Yes, this is the bulk of what we do. We set up Parallels or VMware Fusion on the MacBook or iMac, install the Windows licence, run the billing software inside it, and make sure the printer, card machine and ICD-10 export all behave. We have configured this stack across more than 11,000 client sessions over the years.
Q: How quickly can you respond to a practice down during clinic hours?
For contracted clients in Johannesburg β Hyde Park, Sandton, Rosebank, Parktown, Houghton, Morningside, Bryanston β we aim for remote response within 15 minutes during business hours and on-site within 90 minutes for a practice-stopping incident. Out-of-hours response is covered if your contract includes it.
Q: What does a POPIA gap assessment for a medical practice cost?
We run a focused POPIA and HPCSA readiness assessment from R599 per device for the technical side, plus a separate fixed fee for the policy and procedure work. Most solo practices complete the whole thing for under R15,000, which is considerably less than a single Information Regulator fine.
Q: Can you handle the hardware repair as well as the IT support?
Yes, that is one of our differentiators. Most managed service providers outsource hardware. We do it in-house at our Hyde Park Johannesburg workshop, with up to 3-year warranty on logic board and liquid damage work. For deeper component-level reference, the teardowns at iFixit are excellent, but the actual board work for South African clients happens with us.
Q: We are a two-doctor practice. Are we too small for a proper IT contract?
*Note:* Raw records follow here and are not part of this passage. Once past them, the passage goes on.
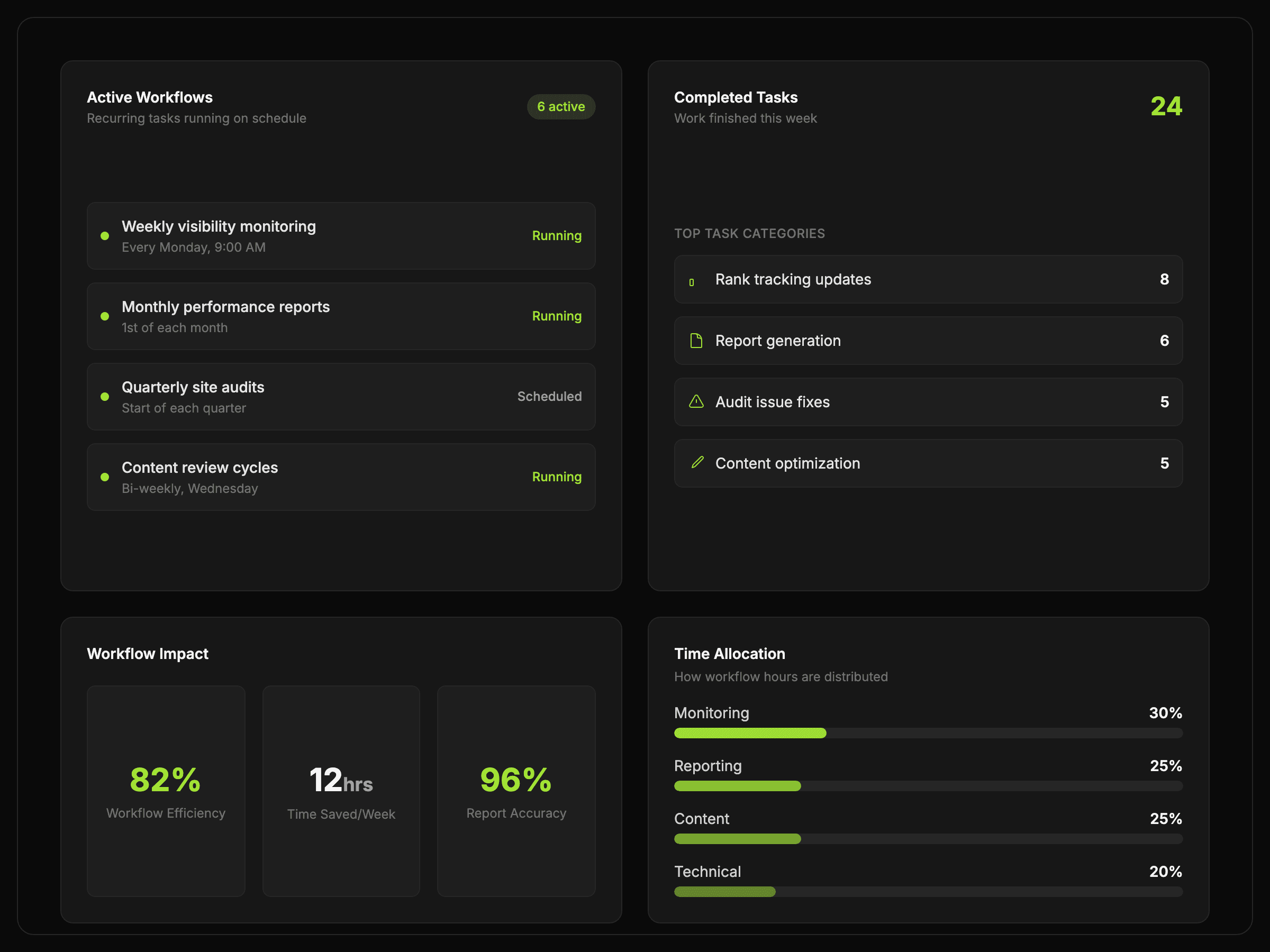
Task: Click the Reporting 25% progress bar
Action: [928, 785]
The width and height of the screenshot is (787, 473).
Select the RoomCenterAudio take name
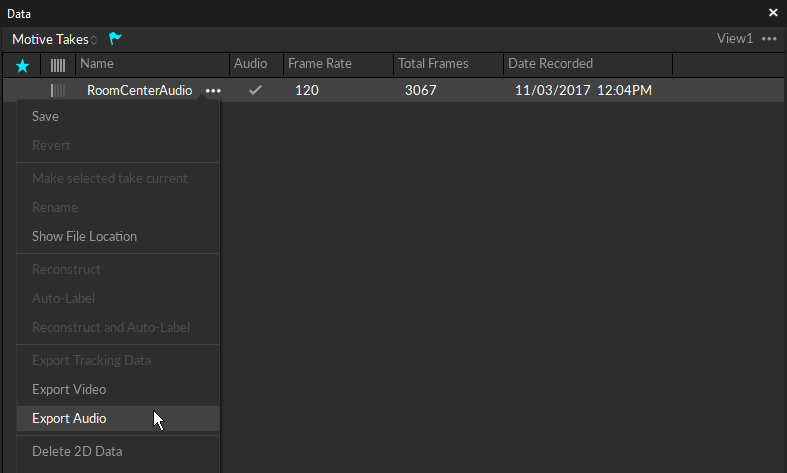pos(139,91)
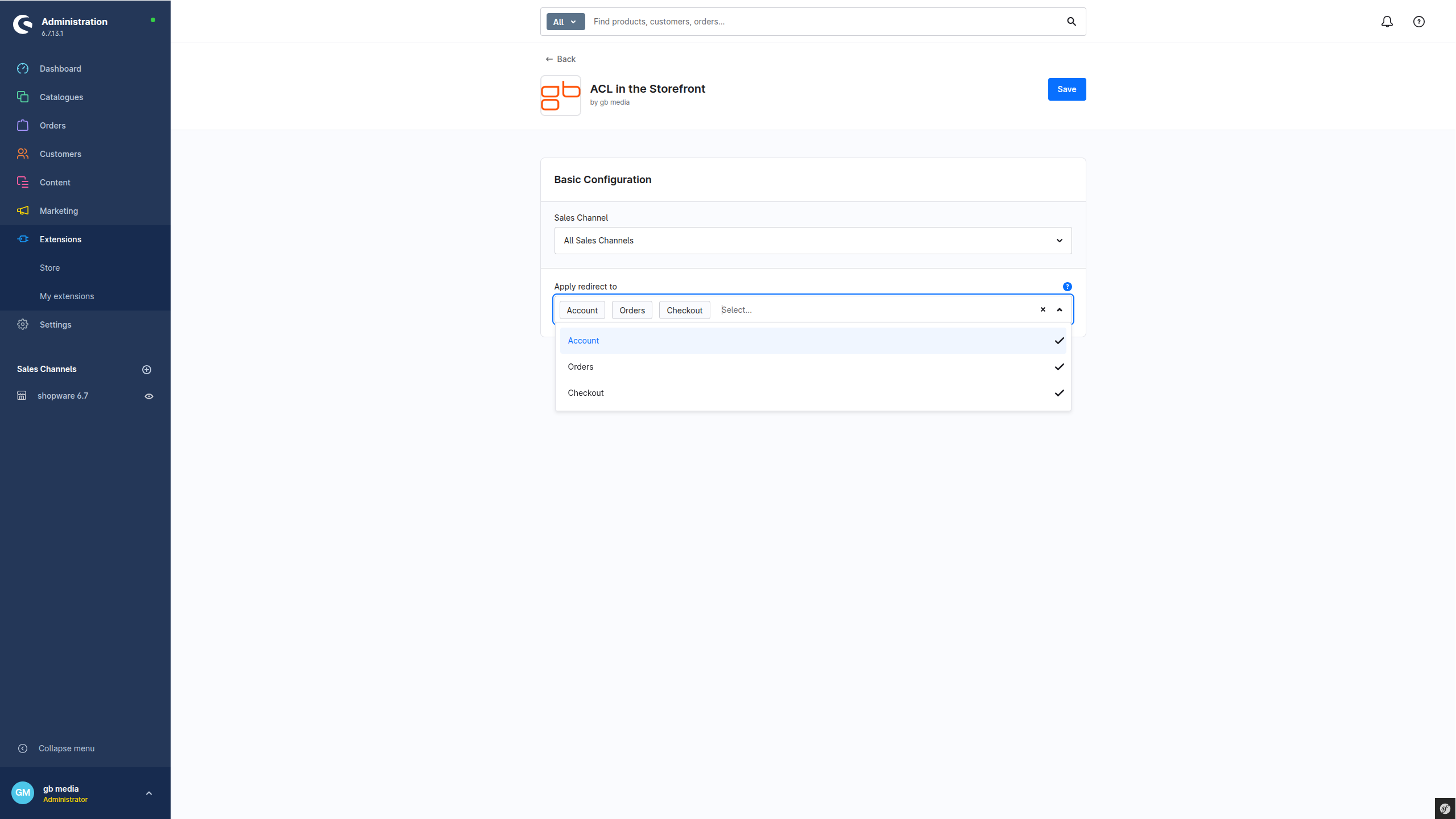1456x819 pixels.
Task: Expand the Sales Channel select box
Action: tap(813, 241)
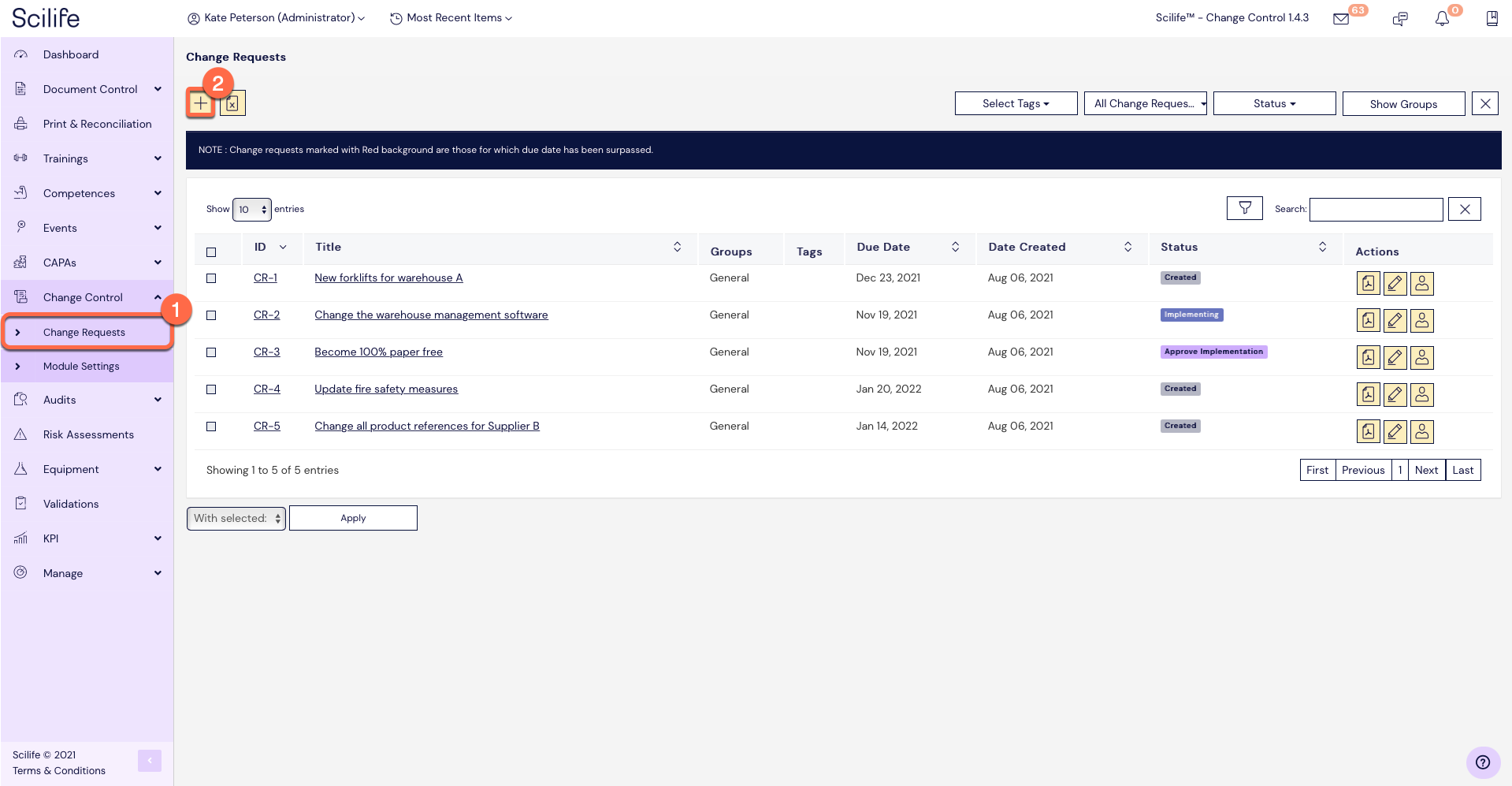This screenshot has width=1512, height=786.
Task: Edit change request CR-3 with pencil icon
Action: click(x=1395, y=357)
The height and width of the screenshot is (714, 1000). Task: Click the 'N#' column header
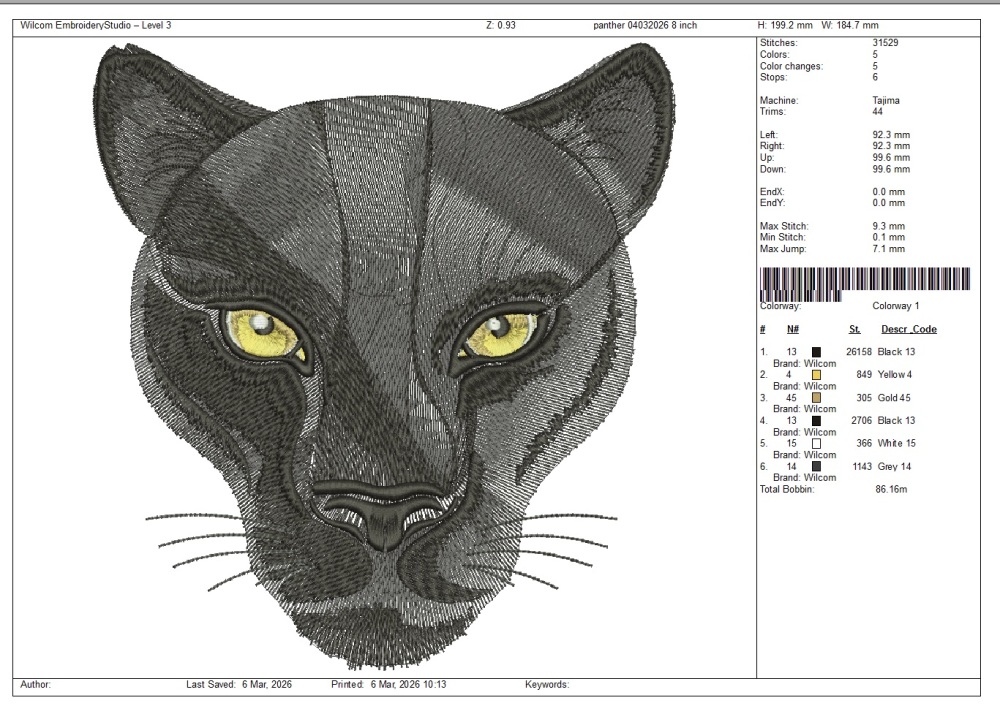(792, 329)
No. We support solo GPs, biokineticists, audiologists and physios. The contract scales down β fewer devices, lighter retainer, same compliance backbone. POPIA does not have a small-practice exemption, so the controls need to be there regardless of size.
Q: What happens to our data if we end the contract?
It remains yours, in full, in a format you can take to the next provider. Our standard agreement includes a 30-day handover obligation where we cooperate with the incoming IT team, transfer admin credentials, and provide documentation of the environment. No hostage-taking, ever.